The event featured 3PhaseSC, a resource created by the South Carolina Department of Commerce aimed at assisting South Carolina based companies with successfully acquiring SBIR/STTR funding, who highlighted the countless federal agencies who provide small business funding and the strategies to find and secure that funding.
“I was extremely impressed to learn more about the INSPIRE initiative at Clemson. The content they put together for this conference was top notch, and the audience was excellent. I can see INSPIRE leading to strong industry partners, more academic research, and an increase in startup activity,” said Tyler Garmon, 3Phase S.C. program manager and presenter at the SBIR/STTR Workshop.

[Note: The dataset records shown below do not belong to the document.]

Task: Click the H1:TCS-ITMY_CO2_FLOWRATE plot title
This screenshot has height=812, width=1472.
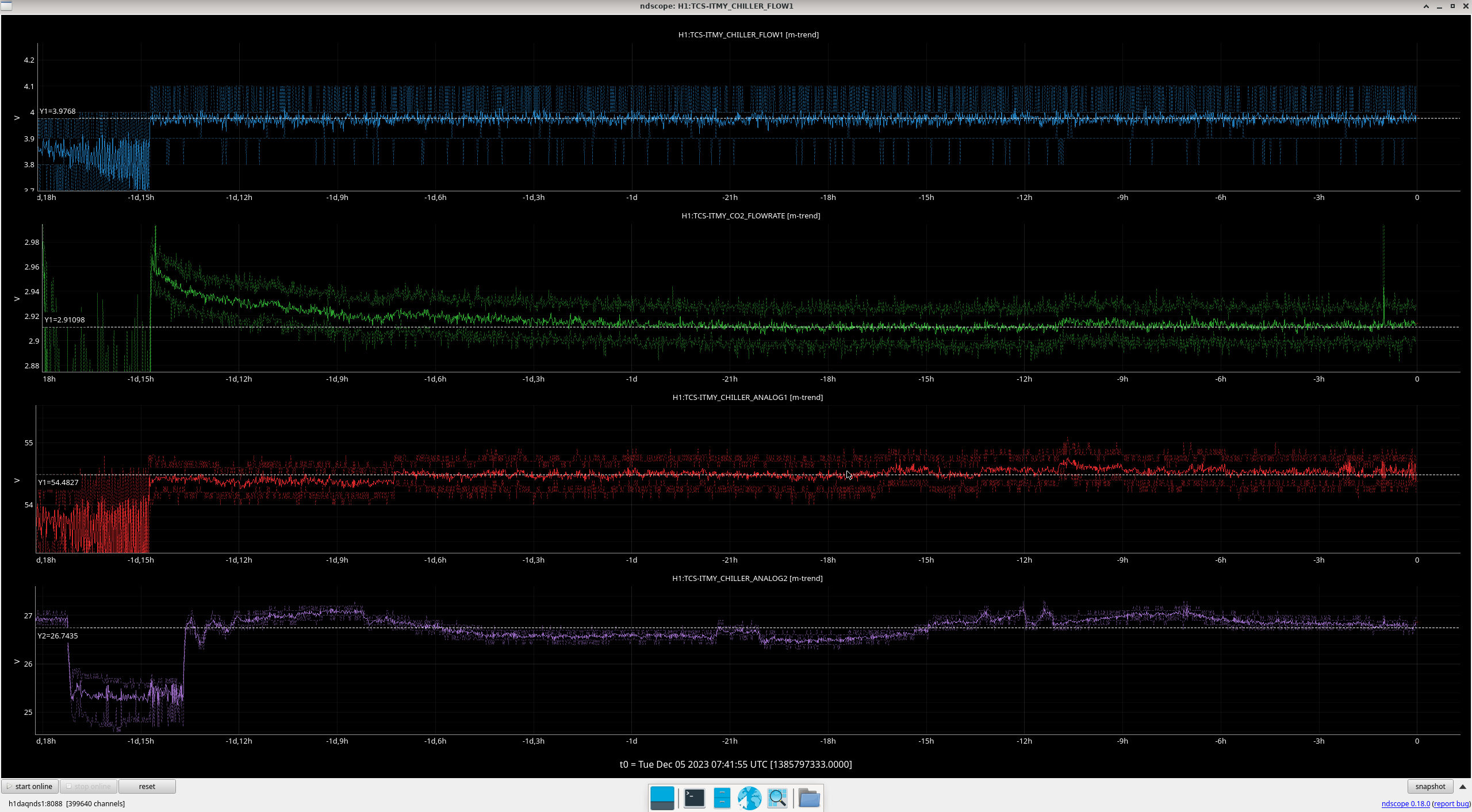Action: [x=750, y=215]
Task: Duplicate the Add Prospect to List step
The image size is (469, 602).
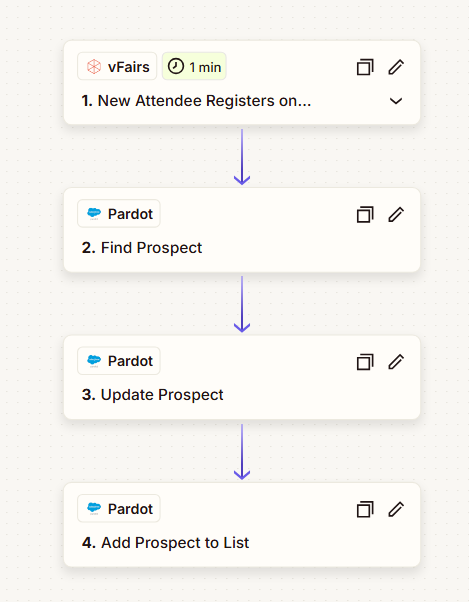Action: coord(365,509)
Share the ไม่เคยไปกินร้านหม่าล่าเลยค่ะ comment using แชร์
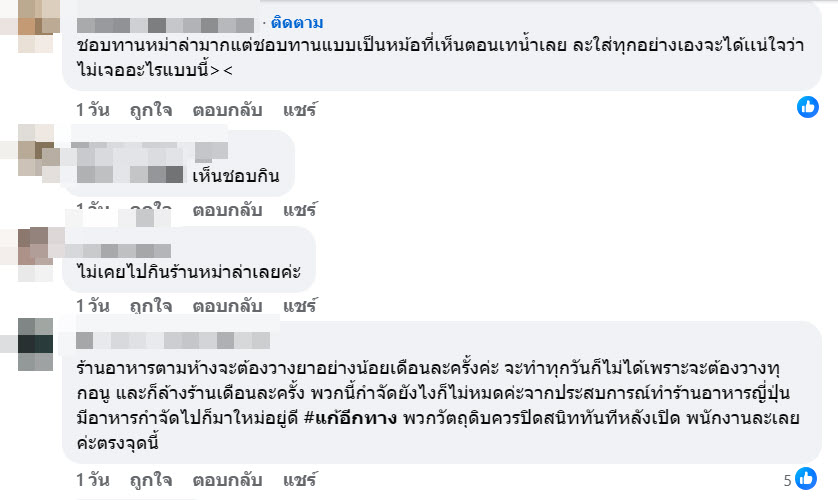838x500 pixels. 299,304
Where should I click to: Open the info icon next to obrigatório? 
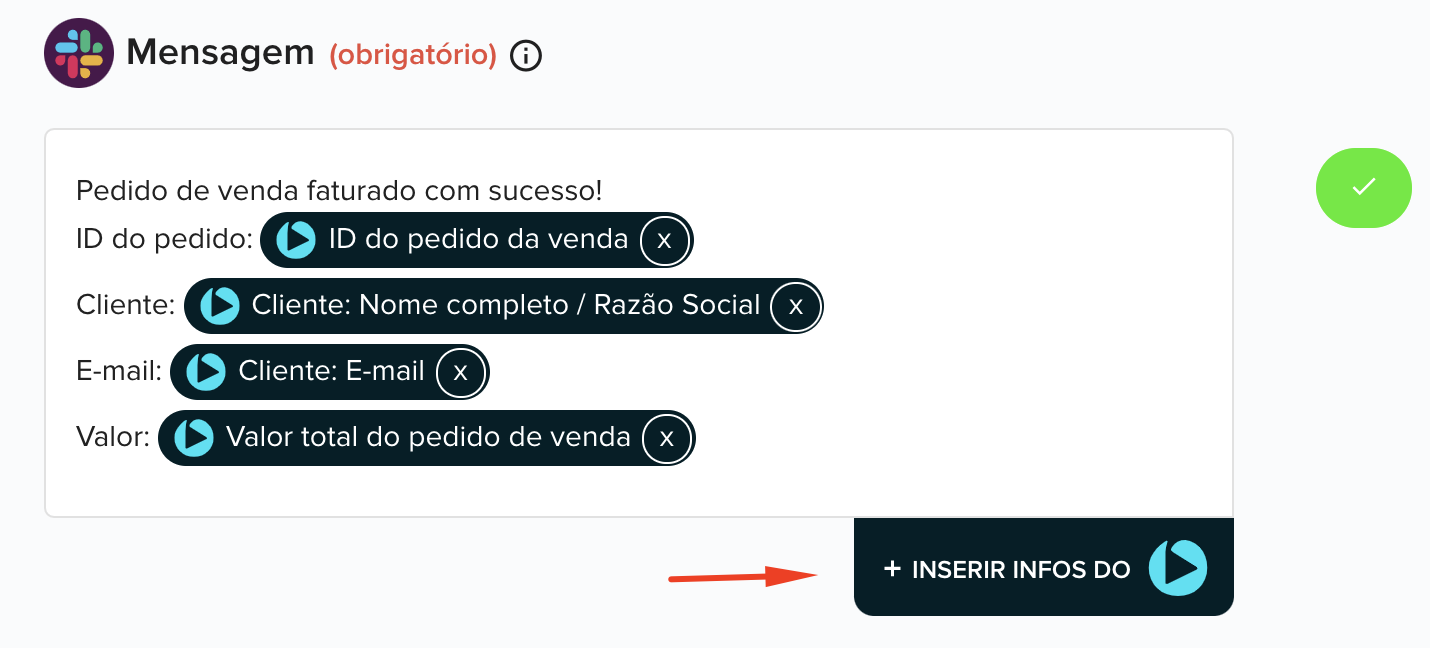(x=527, y=55)
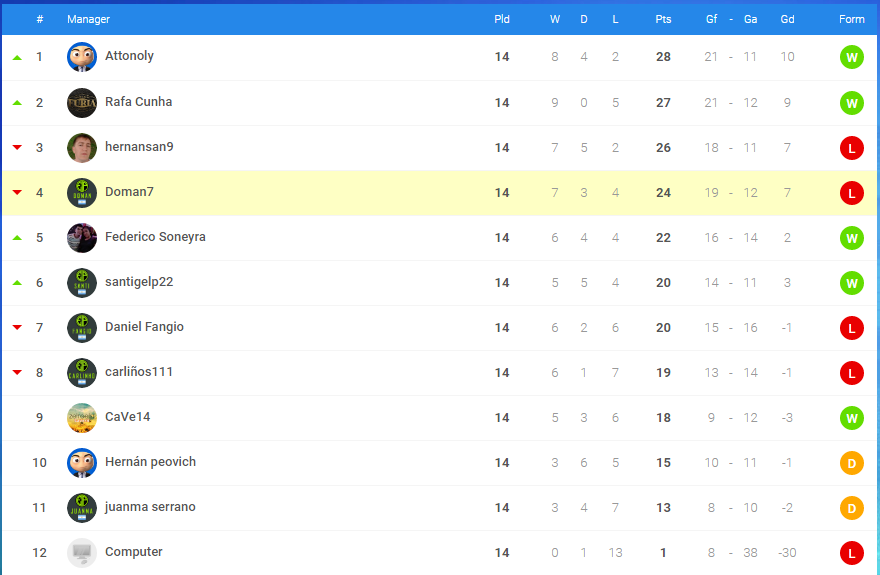
Task: Sort standings by the Gd column header
Action: [787, 19]
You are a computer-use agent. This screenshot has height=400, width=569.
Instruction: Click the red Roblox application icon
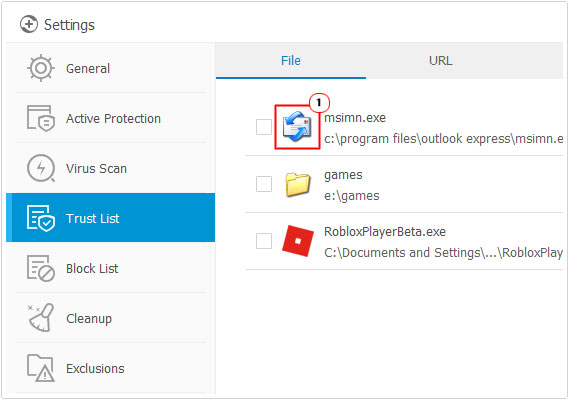click(298, 241)
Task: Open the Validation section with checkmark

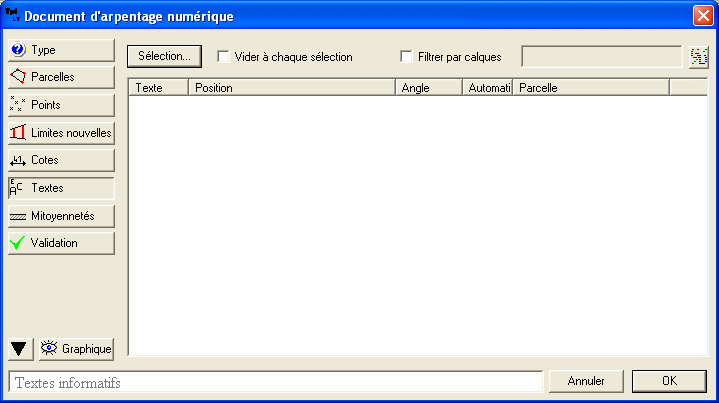Action: point(61,243)
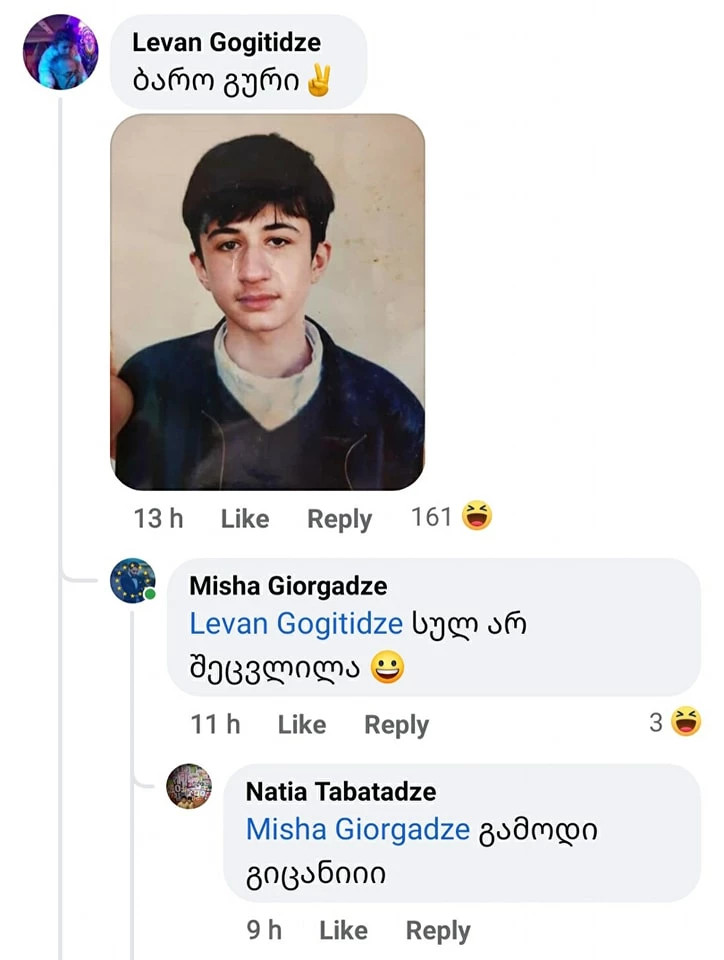
Task: Reply to Levan Gogitidze's comment
Action: click(339, 519)
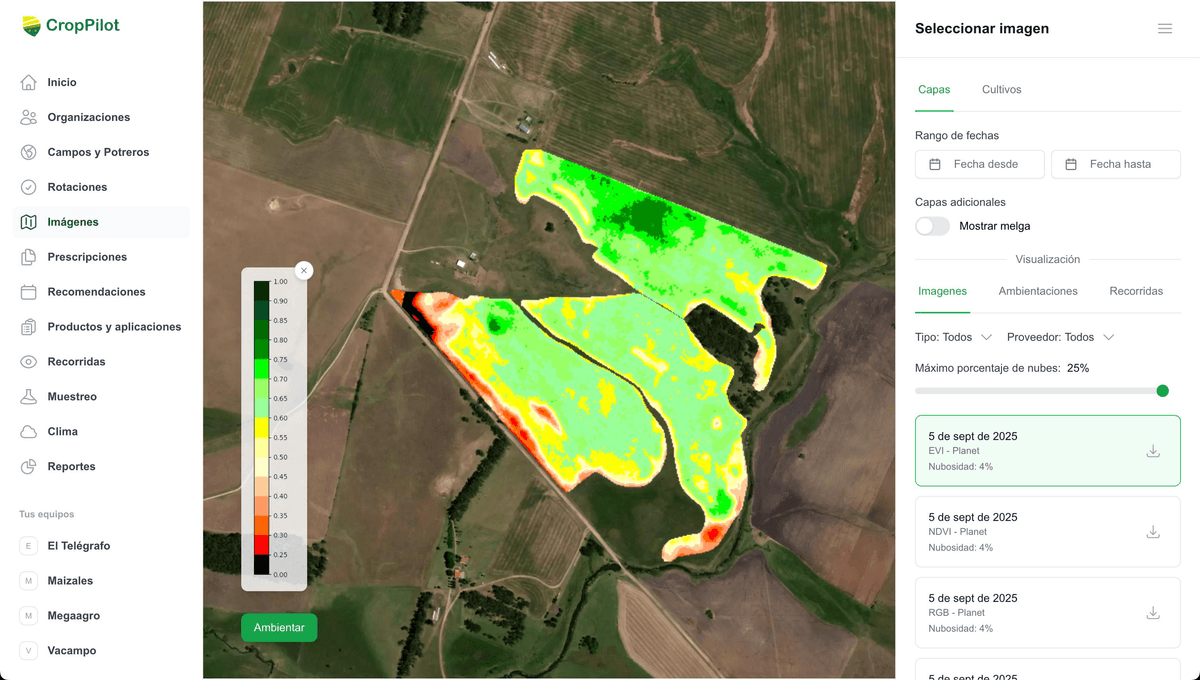The image size is (1200, 680).
Task: Adjust the cloud percentage slider
Action: (1161, 391)
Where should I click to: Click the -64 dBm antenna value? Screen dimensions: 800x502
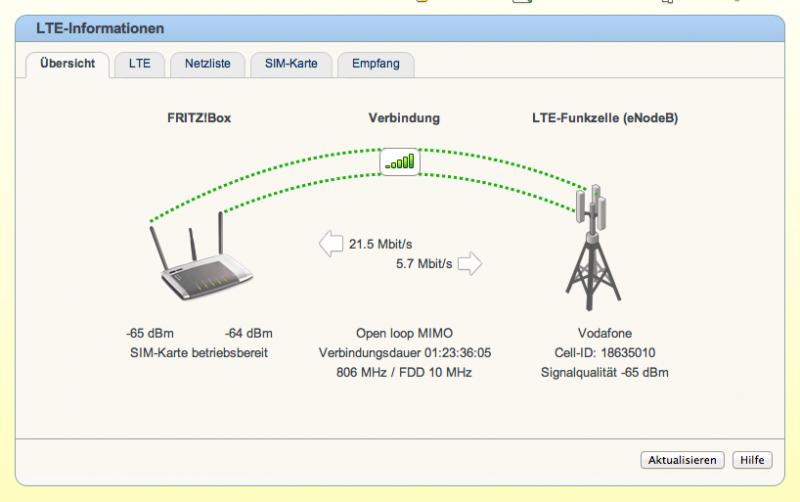(x=248, y=333)
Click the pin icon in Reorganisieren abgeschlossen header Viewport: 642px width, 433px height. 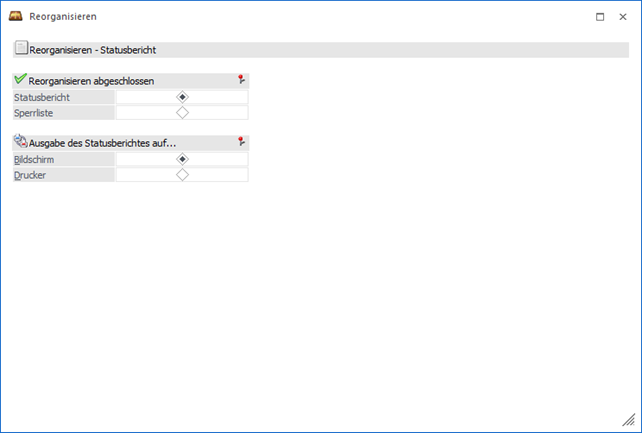pyautogui.click(x=240, y=80)
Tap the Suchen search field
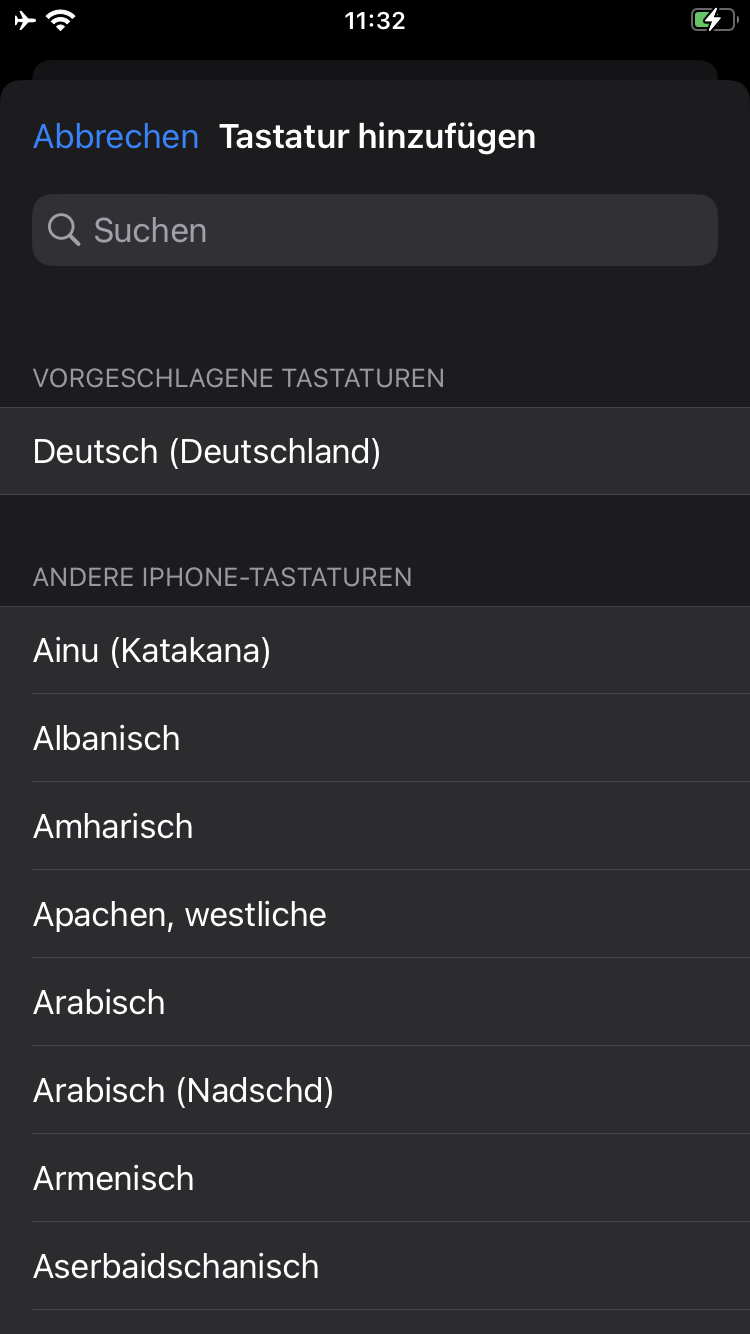The image size is (750, 1334). (375, 229)
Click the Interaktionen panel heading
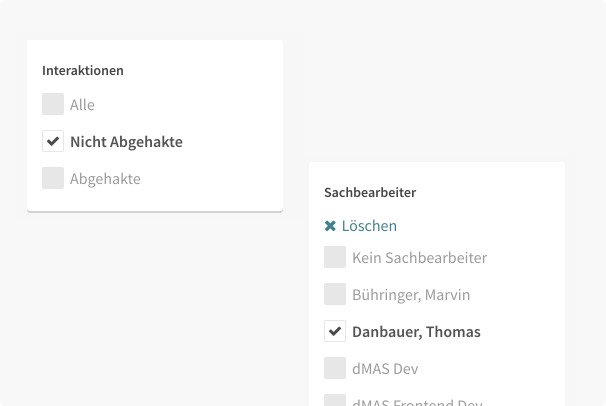This screenshot has width=606, height=406. tap(83, 71)
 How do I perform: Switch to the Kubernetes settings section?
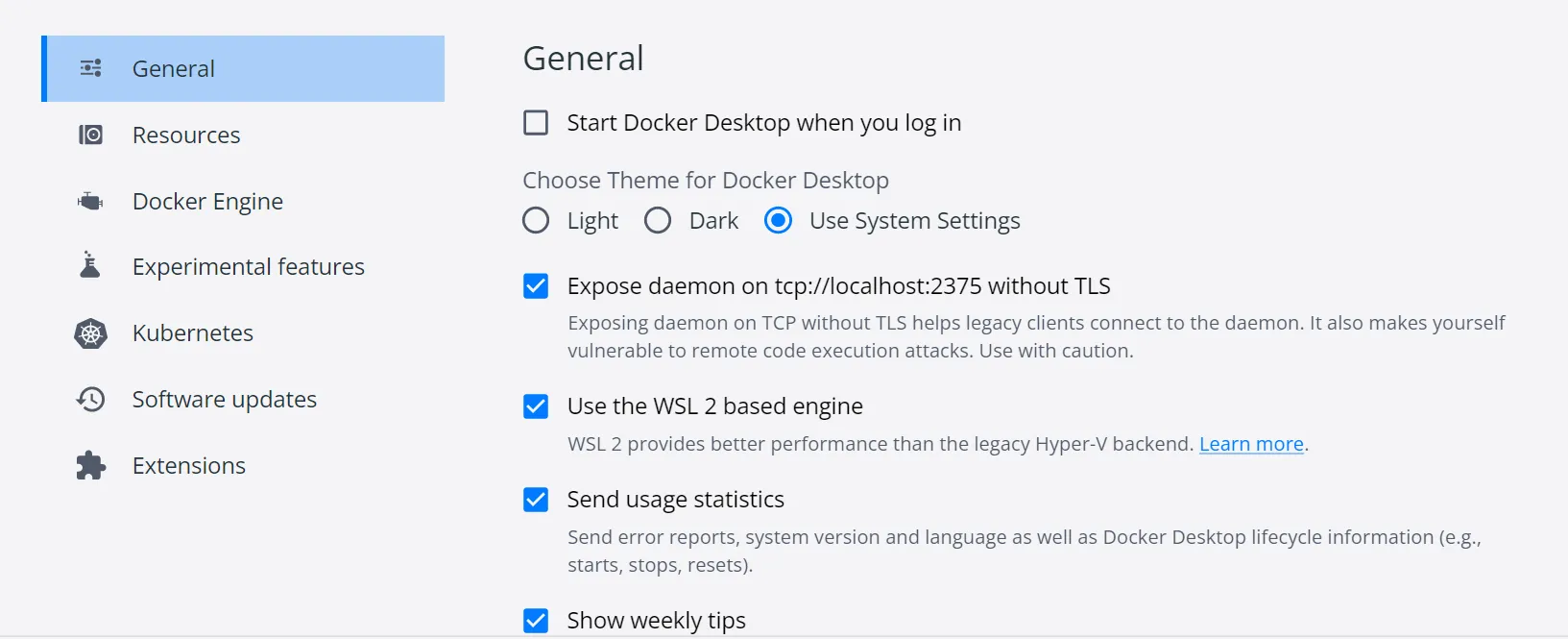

Additional speakers at the workshop included Clemson Vice President for Research Tanju Karanfil, the South Carolina Research Authority (SCRA), i4 Series, Agribusiness Center for Research and Entrepreneurship (ACRE), SCORE, Clemson University Office of Industry Contracts, Clemson University Office of Sponsored Programs, Recovr Inc. and the National Science Foundation (NSF).
Of the workshop, Ed Treglia, vice president and general manager of Ulbrich Specialty Wire Products, said, “INSPIRE provided a great forum to bring together small business, industry and research institutes. Even for a company like Ulbrich, who can’t directly participate in SBIR/STTRs due to our size, INSPIRE was beneficial. We are pleased that CURF has launched the INSPIRE series of events and are looking forward to our continued participation in them.”
Erin Roussey, president of US Building Innovations Inc., deemed the event “an excellent resource for small businesses.”
The Clemson University Research Foundation is working to continually create opportunities to develop and enhance long-term collaborations between the Clemson University research enterprise and industrial partners. In an effort to support this initiative, CURF will be offering more customized INSPIRE events in the near future in areas including, but not limited to, agribusiness and health care.